Campaign for Southern Equality | Rapid Response Initiative - $10,000
The Campaign for Southern Equality advocates across the South for LGBT rights in all areas of life. Through our Rapid Response Initiative, CSE is working on the frontlines of the LGBTQ South, led by and for LGBTQ Southerners. Nimble and bold, we work for full equality - both legal and lived - from Mississippi to the Carolinas.
Melenie Eleneke Grassroots Re-entry Program of the Transgender Gender-Variant Intersex Justice Project (TGIJP) - $20,000
TGIJP is a trans-led, Black-led organization which centers the leadership of currently and formerly incarcerated transgender women of color. Both inside and outside of prisons--TGIJOP works to create a united family in the struggle for survival and freedom.
18MillionRising - $25,000
18MillionRising uses tech and pop-culture organizing to boost Asian Americans and Pacific Islanders as a social justice force, nationwide. Leading Asian American civil rights organization — 18MR will use their Emergent Fund grant to continue their work on responding to hate crimes and developing tech for movement activists.
All of Us Initiative @ Organization United for Respect (OUR) - $30,000
OUR’s All of Us initiative will build multiracial communities of support and resistance among people working at Walmart.
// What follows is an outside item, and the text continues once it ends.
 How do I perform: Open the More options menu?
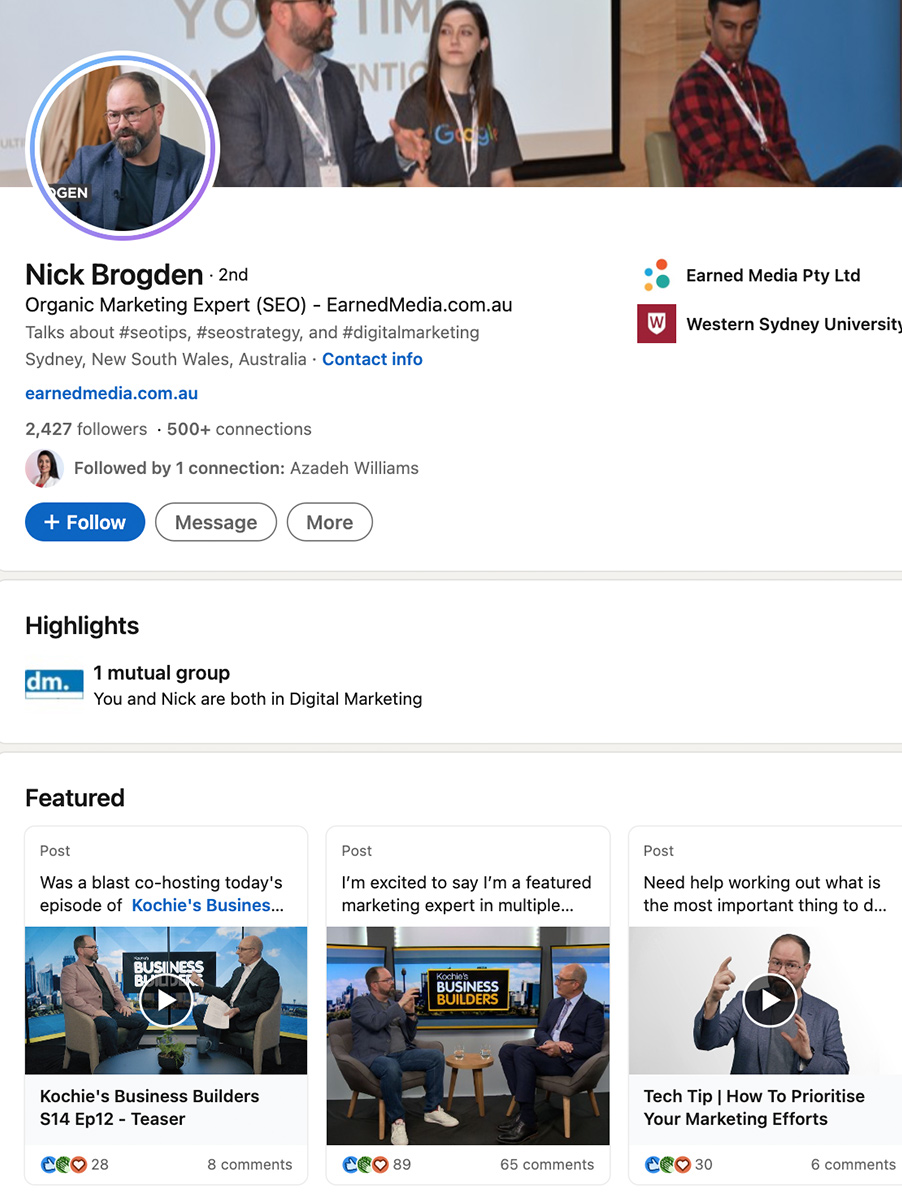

OUR’s All of Us project will deepen our multi-racial working class base in key areas of the country by connecting to people based on a shared set of values and class experiences and building unity around a vision of economic security. By developing cross racial relationships and exposing how White House policies that target people of color, immigrants and the safety net go against OUR shared visions and values, we will broaden the base of people working at Walmart who are committed to fight back around these policies.